Sometimes you look at a band and you just know. Endless Boogie is like that – grizzled East Coast heads that play fucked up rock & roll long and slow, formed via the international record collecting scene. They look like the kind of guys you might find adding cheap bourbon to greasy reheated coffee in a 24 hour New Jersey diner before a 12 hour night shift. They make a raw and semi improvised racket in perpetual motion, heavy on groove and subtle detail, circular and rough shod. And although the idea of the jam band may call to mind a hazy spectre of Deadhead archivists arguing the toss over ‘Dicks Picks’ volume 18 or 34, Endless Boogie are nothing of the sort. Long Island, the band’s sixth LP, never tells you what you don’t need to know.

What Long Island captures is the warm sound of the room in full flow – it’s a live album, really, recorded in a studio but improvised on the spot. Background imperfections are audible, the odd yelp of approval from afar, numerous clicks and buzz and hiss.
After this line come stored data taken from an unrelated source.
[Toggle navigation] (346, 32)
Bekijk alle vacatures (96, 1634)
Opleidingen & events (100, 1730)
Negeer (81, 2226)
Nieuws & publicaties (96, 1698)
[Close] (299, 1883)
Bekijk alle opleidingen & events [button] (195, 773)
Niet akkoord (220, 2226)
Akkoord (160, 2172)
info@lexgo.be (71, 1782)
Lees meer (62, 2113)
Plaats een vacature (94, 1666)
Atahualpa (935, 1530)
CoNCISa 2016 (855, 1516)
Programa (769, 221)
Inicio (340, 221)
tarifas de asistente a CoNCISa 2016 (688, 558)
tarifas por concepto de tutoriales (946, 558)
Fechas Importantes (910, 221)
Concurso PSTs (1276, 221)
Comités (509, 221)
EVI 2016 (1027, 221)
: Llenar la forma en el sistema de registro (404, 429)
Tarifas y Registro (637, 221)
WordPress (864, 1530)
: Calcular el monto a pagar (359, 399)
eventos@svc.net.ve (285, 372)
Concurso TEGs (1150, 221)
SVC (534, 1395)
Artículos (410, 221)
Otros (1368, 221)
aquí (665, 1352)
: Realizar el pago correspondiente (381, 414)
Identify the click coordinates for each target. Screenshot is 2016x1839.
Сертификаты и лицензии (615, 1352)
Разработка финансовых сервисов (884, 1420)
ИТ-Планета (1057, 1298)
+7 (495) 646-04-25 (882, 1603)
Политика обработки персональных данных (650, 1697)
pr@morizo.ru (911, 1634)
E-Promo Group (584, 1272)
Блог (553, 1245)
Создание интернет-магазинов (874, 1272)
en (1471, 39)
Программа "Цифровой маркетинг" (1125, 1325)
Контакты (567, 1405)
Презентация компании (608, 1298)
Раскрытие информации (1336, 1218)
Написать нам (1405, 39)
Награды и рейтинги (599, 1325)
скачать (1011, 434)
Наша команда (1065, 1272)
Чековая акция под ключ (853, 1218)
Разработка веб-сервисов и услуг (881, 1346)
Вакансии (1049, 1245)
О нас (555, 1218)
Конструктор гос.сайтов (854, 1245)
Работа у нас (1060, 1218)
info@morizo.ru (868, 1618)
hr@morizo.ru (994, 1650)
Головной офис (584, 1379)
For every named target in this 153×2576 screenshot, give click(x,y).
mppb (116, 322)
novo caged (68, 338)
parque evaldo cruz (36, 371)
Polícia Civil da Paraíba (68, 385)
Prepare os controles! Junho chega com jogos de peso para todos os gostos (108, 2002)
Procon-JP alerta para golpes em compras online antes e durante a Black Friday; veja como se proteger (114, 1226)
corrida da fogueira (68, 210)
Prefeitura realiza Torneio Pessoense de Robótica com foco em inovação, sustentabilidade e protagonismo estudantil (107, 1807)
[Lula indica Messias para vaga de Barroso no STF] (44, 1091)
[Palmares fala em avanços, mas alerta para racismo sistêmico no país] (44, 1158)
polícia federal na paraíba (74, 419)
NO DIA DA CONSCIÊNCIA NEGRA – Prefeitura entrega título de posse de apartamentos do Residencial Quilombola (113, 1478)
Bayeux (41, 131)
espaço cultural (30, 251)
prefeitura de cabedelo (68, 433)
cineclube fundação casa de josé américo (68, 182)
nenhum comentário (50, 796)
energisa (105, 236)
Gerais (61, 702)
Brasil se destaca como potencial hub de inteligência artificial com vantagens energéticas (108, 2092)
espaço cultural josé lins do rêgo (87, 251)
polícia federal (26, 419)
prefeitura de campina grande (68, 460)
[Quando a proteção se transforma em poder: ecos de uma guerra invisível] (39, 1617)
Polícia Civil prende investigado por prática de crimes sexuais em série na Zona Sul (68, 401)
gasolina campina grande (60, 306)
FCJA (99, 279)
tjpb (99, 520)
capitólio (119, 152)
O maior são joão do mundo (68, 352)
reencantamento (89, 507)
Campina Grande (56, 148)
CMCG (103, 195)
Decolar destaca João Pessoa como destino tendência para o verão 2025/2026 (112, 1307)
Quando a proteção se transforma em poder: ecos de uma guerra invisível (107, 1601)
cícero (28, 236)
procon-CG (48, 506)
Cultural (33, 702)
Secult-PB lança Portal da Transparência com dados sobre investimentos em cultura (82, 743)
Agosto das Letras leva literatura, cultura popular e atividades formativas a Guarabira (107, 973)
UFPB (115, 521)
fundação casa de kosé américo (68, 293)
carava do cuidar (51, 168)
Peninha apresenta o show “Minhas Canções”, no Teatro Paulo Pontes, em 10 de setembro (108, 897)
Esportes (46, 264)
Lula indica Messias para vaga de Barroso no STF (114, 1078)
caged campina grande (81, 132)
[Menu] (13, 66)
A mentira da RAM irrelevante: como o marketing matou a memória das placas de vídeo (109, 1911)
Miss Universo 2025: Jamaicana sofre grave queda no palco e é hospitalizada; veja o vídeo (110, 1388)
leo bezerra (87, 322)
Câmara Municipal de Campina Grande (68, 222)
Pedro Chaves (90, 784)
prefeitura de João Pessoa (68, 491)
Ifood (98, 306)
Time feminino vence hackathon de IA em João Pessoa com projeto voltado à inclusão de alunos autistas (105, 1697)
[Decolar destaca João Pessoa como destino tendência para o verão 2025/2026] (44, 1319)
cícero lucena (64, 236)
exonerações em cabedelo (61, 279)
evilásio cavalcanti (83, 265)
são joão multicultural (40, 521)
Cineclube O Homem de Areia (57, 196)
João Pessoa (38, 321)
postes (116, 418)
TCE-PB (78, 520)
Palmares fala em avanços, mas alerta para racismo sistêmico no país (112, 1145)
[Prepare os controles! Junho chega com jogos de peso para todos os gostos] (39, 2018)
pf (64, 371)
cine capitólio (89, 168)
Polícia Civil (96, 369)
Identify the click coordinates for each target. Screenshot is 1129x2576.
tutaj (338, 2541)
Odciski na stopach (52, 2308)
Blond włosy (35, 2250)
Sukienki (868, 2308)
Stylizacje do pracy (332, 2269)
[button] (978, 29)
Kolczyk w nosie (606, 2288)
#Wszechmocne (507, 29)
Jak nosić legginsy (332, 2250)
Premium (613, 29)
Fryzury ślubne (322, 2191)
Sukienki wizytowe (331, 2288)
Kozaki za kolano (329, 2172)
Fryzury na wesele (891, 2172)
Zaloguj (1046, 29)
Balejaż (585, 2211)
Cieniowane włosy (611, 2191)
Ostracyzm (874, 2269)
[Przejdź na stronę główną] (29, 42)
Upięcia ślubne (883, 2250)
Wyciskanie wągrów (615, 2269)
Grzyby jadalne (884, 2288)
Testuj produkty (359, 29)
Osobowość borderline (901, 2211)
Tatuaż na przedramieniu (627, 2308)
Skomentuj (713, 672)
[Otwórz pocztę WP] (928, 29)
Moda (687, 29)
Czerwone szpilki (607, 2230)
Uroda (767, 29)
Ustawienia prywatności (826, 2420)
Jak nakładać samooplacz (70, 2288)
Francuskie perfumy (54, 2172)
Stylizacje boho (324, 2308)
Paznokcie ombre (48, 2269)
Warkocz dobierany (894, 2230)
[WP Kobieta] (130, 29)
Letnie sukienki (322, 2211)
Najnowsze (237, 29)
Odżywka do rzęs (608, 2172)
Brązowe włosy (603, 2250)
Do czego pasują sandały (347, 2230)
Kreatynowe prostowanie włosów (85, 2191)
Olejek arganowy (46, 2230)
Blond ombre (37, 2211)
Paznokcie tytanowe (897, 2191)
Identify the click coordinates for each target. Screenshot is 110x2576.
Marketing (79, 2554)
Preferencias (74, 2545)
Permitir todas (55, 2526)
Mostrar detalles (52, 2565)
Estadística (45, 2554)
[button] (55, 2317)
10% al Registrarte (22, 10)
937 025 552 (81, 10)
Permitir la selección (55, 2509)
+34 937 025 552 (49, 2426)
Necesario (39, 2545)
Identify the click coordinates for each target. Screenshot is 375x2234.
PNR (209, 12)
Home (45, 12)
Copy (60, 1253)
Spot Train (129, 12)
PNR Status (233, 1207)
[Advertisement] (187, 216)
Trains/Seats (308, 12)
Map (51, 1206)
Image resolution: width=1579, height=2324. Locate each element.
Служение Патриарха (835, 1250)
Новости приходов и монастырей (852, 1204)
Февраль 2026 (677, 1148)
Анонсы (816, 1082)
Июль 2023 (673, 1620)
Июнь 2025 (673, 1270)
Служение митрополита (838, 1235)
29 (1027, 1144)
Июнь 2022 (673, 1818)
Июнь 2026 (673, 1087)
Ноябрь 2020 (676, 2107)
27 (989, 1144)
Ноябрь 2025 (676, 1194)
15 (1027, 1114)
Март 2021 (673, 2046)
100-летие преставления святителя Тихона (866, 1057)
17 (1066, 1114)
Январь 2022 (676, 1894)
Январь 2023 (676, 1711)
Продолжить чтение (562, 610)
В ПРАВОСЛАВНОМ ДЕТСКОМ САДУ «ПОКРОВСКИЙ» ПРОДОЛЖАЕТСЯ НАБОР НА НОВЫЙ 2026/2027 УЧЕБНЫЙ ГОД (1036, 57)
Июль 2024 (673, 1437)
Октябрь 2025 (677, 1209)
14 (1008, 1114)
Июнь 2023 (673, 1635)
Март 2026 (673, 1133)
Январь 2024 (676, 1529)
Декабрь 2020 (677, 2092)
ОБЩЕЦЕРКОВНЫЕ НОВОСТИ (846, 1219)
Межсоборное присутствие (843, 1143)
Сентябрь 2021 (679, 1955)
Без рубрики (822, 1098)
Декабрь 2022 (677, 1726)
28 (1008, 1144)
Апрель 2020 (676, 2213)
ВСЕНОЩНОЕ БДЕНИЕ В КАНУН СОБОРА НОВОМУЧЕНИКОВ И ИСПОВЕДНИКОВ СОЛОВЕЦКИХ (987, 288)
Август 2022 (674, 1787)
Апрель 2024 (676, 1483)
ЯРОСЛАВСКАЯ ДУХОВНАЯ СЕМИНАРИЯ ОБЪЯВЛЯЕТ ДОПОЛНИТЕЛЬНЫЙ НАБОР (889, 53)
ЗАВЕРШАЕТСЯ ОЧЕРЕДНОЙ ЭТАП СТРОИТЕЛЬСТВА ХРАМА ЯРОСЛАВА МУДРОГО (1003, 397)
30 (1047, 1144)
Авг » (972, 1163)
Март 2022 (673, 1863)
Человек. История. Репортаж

There are two modes of attack – full on boogie or outer reach freakout, and often both are hit on the same track at differing points. ‘The Savageist’ begins as a cranked up fuzz attack anchored by a simple four note vamp, and ends as wild flailing ritual replete with squalling guitar drills as vocalist Top Dollar (‘Top Dollar’!) grunts about ‘the devil in my bed’.

Indeed Dollar has a magnificent voice – less ‘whiskey drenched’ and more ‘hell hound on raki’. It makes Tom Waits sound like Geddy Lee although he doesn’t use it much, favouring frequent interjections over a full on delivery. There is a swaggering menace and great dark romance to these vocal theatrics too; in a voice of less experience they could come across as hoary but Dollar spits em’ out with such violence… "just taking out the trash… I got my face in eggs and hash”.

‘The Montgomery Manuscript’ brings to mind the current incantation of Swans, humming with swirling tension and endless hard focussed build, the boogie momentarily replaced by searing transcendental light. The section in which Dollar lists women’s names is particularly dramatic, leaving the listener to ponder an unknowable significance… "Margaret, Sei Chi, Olivia, Ca..the..rine, Sammy’s Romanian… the hitch!".

‘Occult Banker’ is a souk of squall, massive slabs of rising fuzz and fat concave drum fills knocking around. ‘On Cryology’ is a mellower affair, returning to a hazy blues based stumble shot through with 70s New York atmosphere – dime bags on the brownstone steps, kinetic energy tempered by heat haze and too many beers. This is fine American blue collar slackness, a paean to the continuing vibe of real boogie, in thrall to the body moving joy formidable – and no retro exercise either. Rather, it’s living musical authenticity that hasn’t stopped to look in the mirror too many times and dances like no one gives a shit, the good times rolling on down the years. Why stop?